In [1]:
import numpy as np
import pandas as pd

In [2]:
import tensorflow as tf

In [3]:
from tensorflow.keras.layers import Dense,LSTM,Embedding
from tensorflow.keras.models import Sequential
from tensorflow.keras.utils import to_categorical
from tensorflow.keras.optimizers import Adam

In [4]:
df = pd.read_json("Sarcasm_Headlines_Dataset.json", lines=True)

In [5]:
df.head()

Unnamed: 0,article_link,headline,is_sarcastic
0,https://www.huffingtonpost.com/entry/versace-b...,former versace store clerk sues over secret 'b...,0
1,https://www.huffingtonpost.com/entry/roseanne-...,the 'roseanne' revival catches up to our thorn...,0
2,https://local.theonion.com/mom-starting-to-fea...,mom starting to fear son's web series closest ...,1
3,https://politics.theonion.com/boehner-just-wan...,"boehner just wants wife to listen, not come up...",1
4,https://www.huffingtonpost.com/entry/jk-rowlin...,j.k. rowling wishes snape happy birthday in th...,0


In [6]:
df = df.drop(['article_link'], axis=1)
df.head()

Unnamed: 0,headline,is_sarcastic
0,former versace store clerk sues over secret 'b...,0
1,the 'roseanne' revival catches up to our thorn...,0
2,mom starting to fear son's web series closest ...,1
3,"boehner just wants wife to listen, not come up...",1
4,j.k. rowling wishes snape happy birthday in th...,0


In [7]:
df.shape

(26709, 2)

In [8]:
df.isnull().sum()

headline        0
is_sarcastic    0
dtype: int64

In [9]:
df.is_sarcastic.value_counts()

0    14985
1    11724
Name: is_sarcastic, dtype: int64

In [10]:
df.headline = df.headline.str.lower()  # headline in lower case

In [11]:
df.head()

Unnamed: 0,headline,is_sarcastic
0,former versace store clerk sues over secret 'b...,0
1,the 'roseanne' revival catches up to our thorn...,0
2,mom starting to fear son's web series closest ...,1
3,"boehner just wants wife to listen, not come up...",1
4,j.k. rowling wishes snape happy birthday in th...,0


In [12]:
from sklearn.model_selection import train_test_split

In [13]:
df_train,df_test = train_test_split(df,test_size=.2)

In [14]:
df_train_x = df_train.iloc[:,0]
df_train_y = df_train.iloc[:,1]

In [15]:
df_test_x = df_test.iloc[:,0]
df_test_y = df_test.iloc[:,1]

In [16]:
df_train_y = to_categorical(df_train_y)

In [17]:
# hyperparameter

max_num_words = 15000

seq_len = 50

embedding_size = 100

In [18]:
from keras.preprocessing.text import Tokenizer
from tensorflow.keras.preprocessing.sequence import pad_sequences

In [19]:
tokenizer = Tokenizer(num_words=max_num_words)

In [20]:
tokenizer.fit_on_texts(df.headline)
df_train_x= tokenizer.texts_to_sequences(df_train_x)
df_train_x = pad_sequences(df_train_x,maxlen=seq_len)

In [21]:
tokenizer.fit_on_texts(df.headline)
df_test_x= tokenizer.texts_to_sequences(df_test_x)
df_test_x = pad_sequences(df_test_x,maxlen=seq_len) 

In [22]:
model = Sequential()
model.add(Embedding(input_dim=max_num_words,   # bcoz on those words we are building model
                   input_length=seq_len,
                   output_dim=embedding_size))
model.add(LSTM(4))
model.add(Dense(2,activation='softmax'))     # no of neurons in o/p layer = no of classes(2) 

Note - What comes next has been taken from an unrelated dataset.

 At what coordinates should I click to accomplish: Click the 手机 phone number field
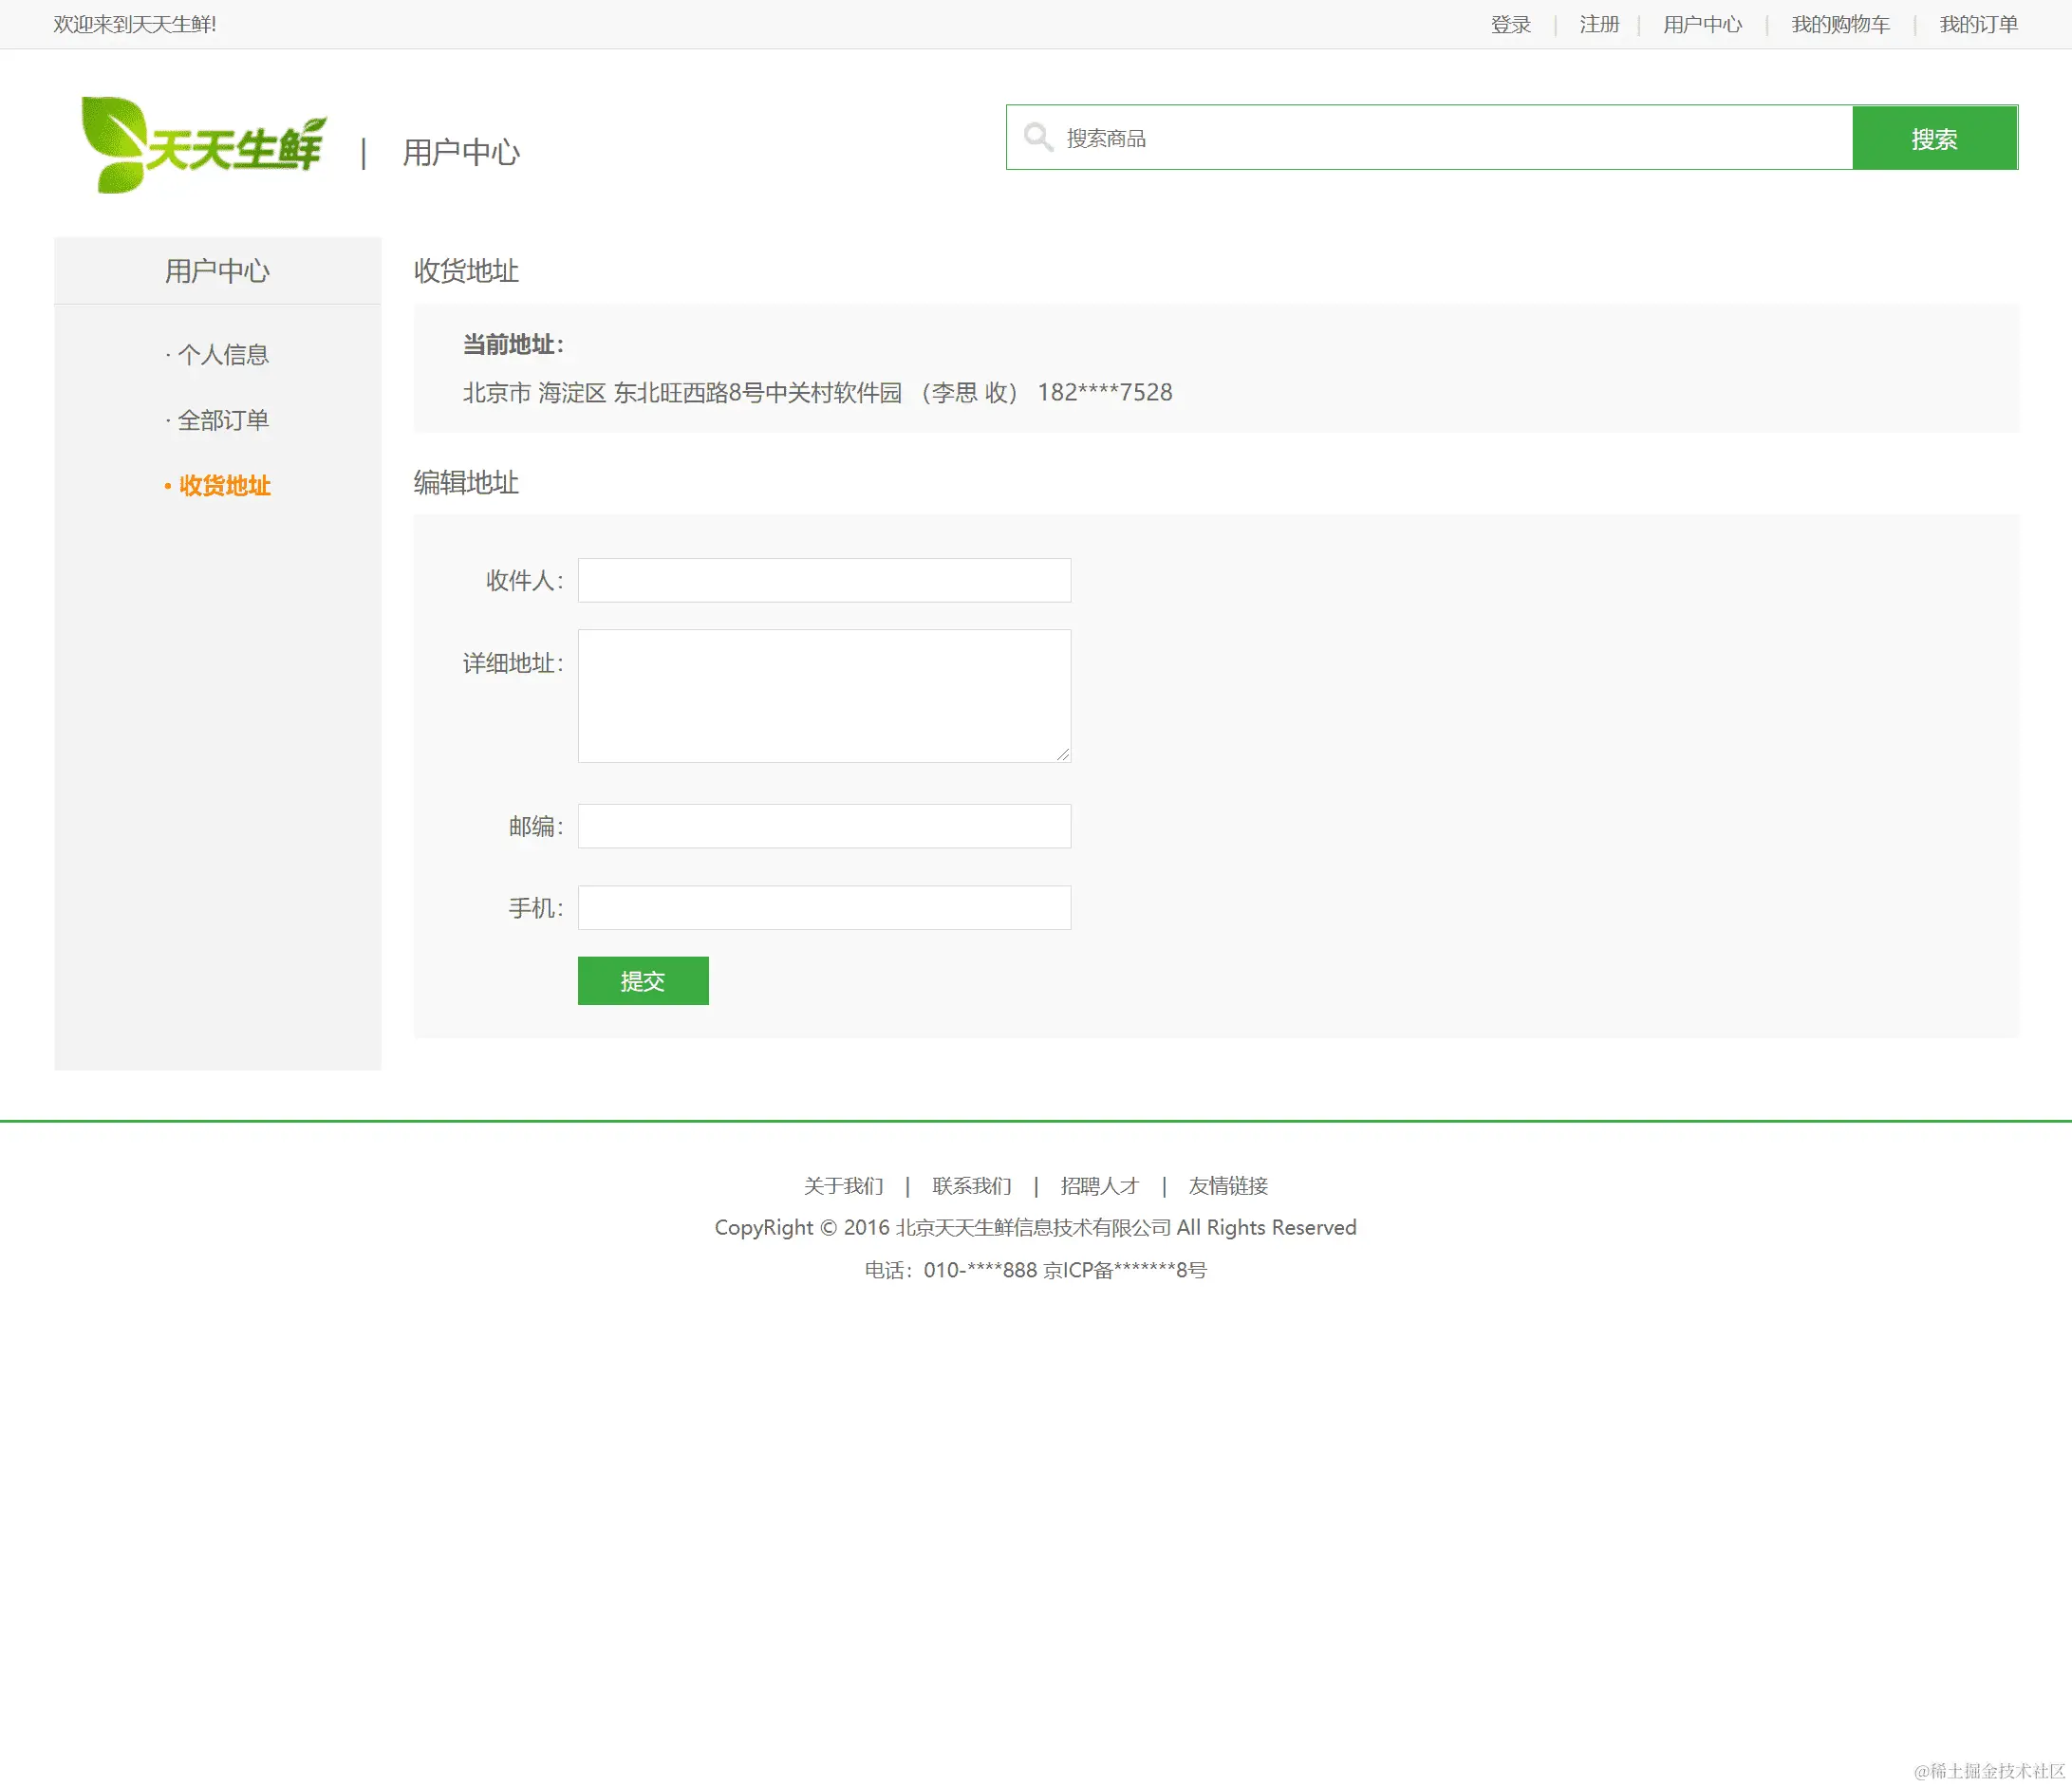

adam = Adam(learning_rate=0.003)

model.compile(optimizer='adam',loss='mse',metrics=['accuracy'])

In [34]:
model.fit(df_train_x, df_train_y, epochs=8,validation_split=0.2)

Epoch 1/8
Epoch 2/8
Epoch 3/8
Epoch 4/8
Epoch 5/8
Epoch 6/8
Epoch 7/8
Epoch 8/8


<keras.src.callbacks.History at 0x1a10748d910>

In [35]:
model.summary()

Model: "sequential"
_________________________________________________________________
 Layer (type)                Output Shape              Param #   
 embedding (Embedding)       (None, 50, 100)           1500000   
                                                                 
 lstm (LSTM)                 (None, 4)                 1680      
                                                                 
 dense (Dense)               (None, 2)                 10        
                                                                 
Total params: 1501690 (5.73 MB)
Trainable params: 1501690 (5.73 MB)
Non-trainable params: 0 (0.00 Byte)
_________________________________________________________________


In [36]:
pred_values = model.predict(df_test_x)



In [37]:
pred_values

array([[9.9930847e-01, 6.9149339e-04],
       [9.4538304e-04, 9.9905461e-01],
       [9.7545642e-01, 2.4543606e-02],
       ...,
       [9.9991643e-01, 8.3550440e-05],
       [2.2244090e-03, 9.9777561e-01],
       [9.9971694e-01, 2.8308498e-04]], dtype=float32)

In [38]:
pred_classes = np.argmax(pred_values,axis=1)

In [39]:
pred_classes

array([0, 1, 0, ..., 0, 1, 0], dtype=int64)

In [40]:
from sklearn.metrics import confusion_matrix
from sklearn.metrics import accuracy_score

In [41]:
conf_mat = confusion_matrix(df_test_y,pred_classes)
conf_mat

array([[2540,  421],
       [ 411, 1970]], dtype=int64)

In [42]:
accuracy_score(df_test_y,pred_classes)*100

84.42530887308124